What you have to do. Recast every line of the material below as a numbered list, skipping blank lines and leaving the pictures out.

Entries drawn from a collection
--- start ---

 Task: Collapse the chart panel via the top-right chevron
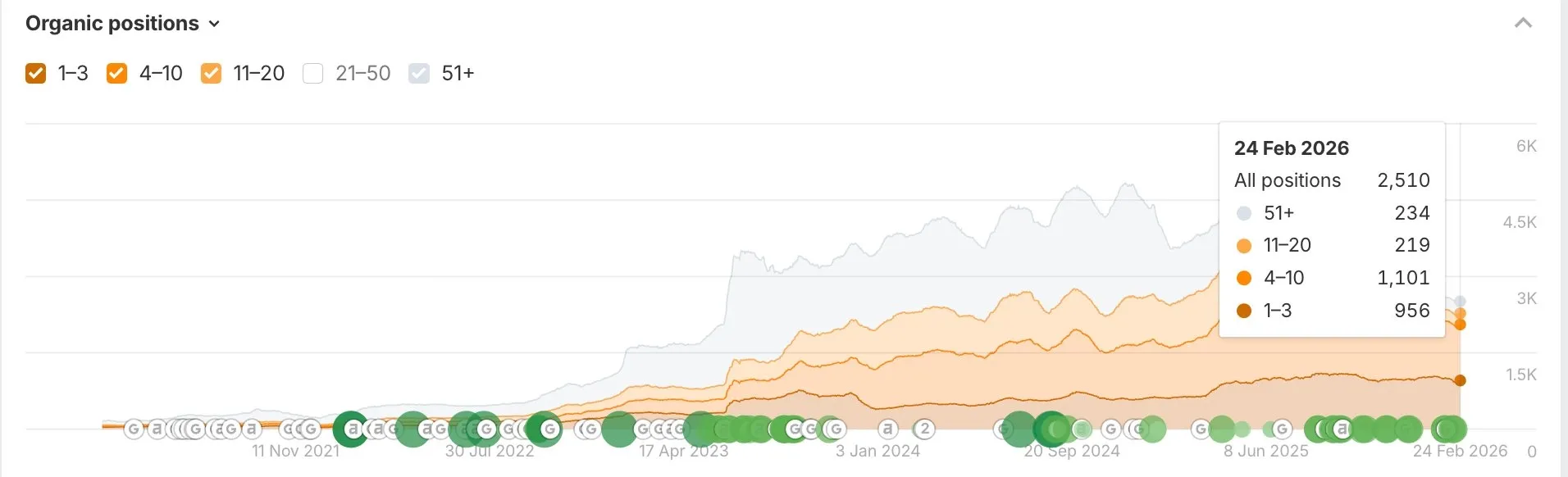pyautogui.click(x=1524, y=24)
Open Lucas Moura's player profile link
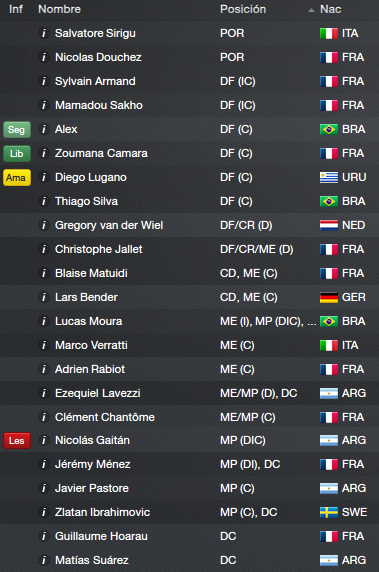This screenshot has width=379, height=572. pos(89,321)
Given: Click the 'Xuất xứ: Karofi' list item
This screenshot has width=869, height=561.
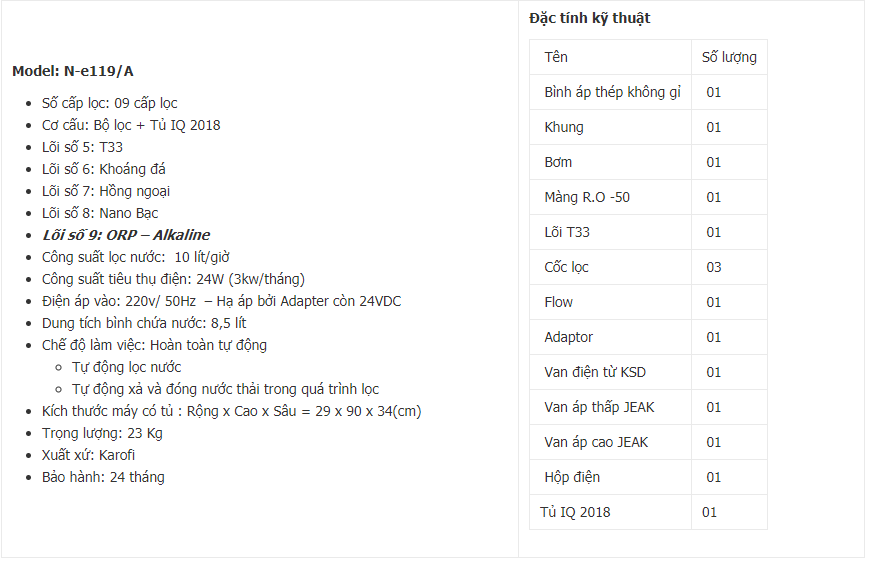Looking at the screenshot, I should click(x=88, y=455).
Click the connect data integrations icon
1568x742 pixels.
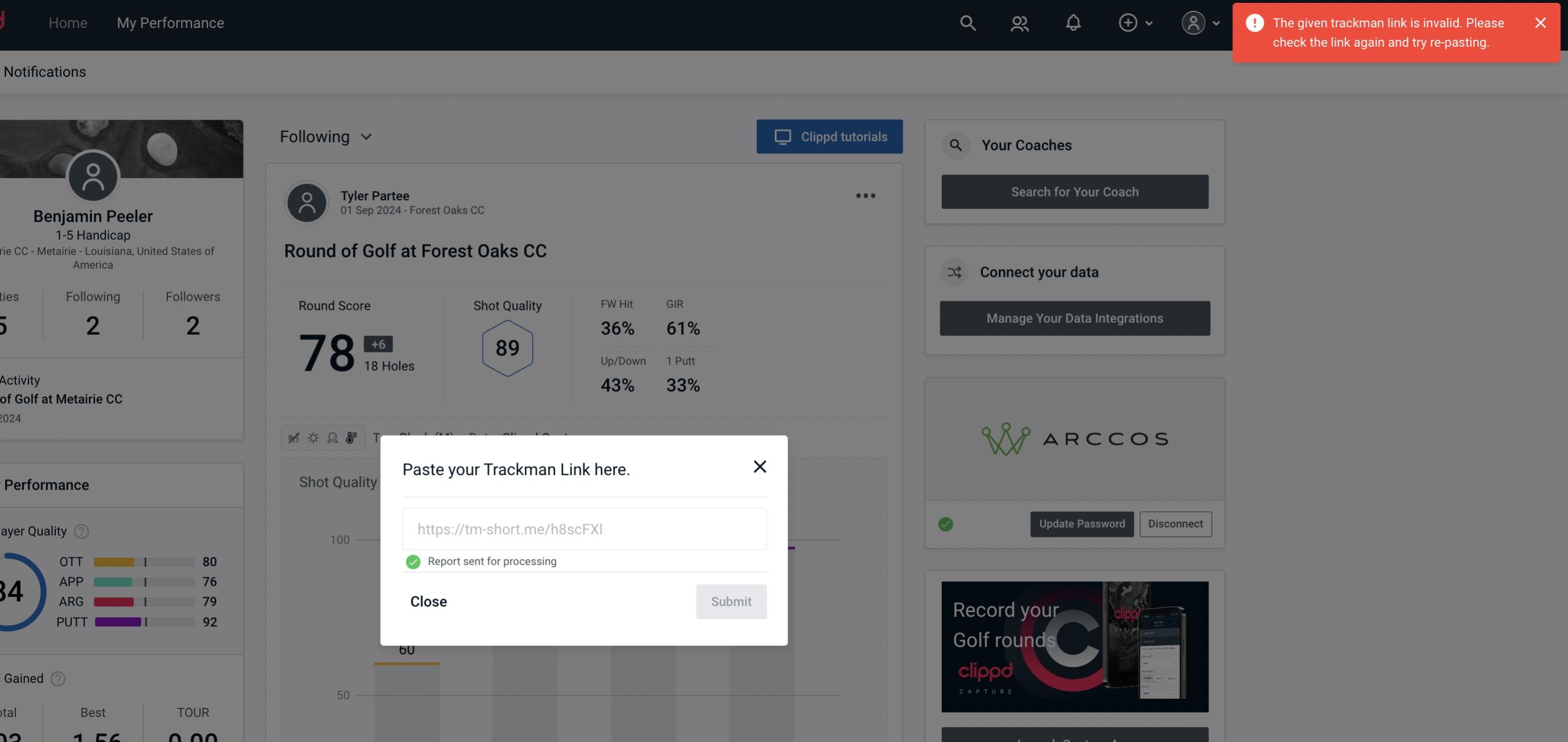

--- end ---

Full answer.
1.  Task: Collapse the chart panel via the top-right chevron
2. pyautogui.click(x=1524, y=24)
3. Open Lucas Moura's player profile link
4. This screenshot has width=379, height=572. pos(89,321)
5. Given: Click the 'Xuất xứ: Karofi' list item
6. This screenshot has width=869, height=561.
7. Looking at the screenshot, I should click(x=88, y=455).
8. Click the connect data integrations icon
9. 1568x742 pixels.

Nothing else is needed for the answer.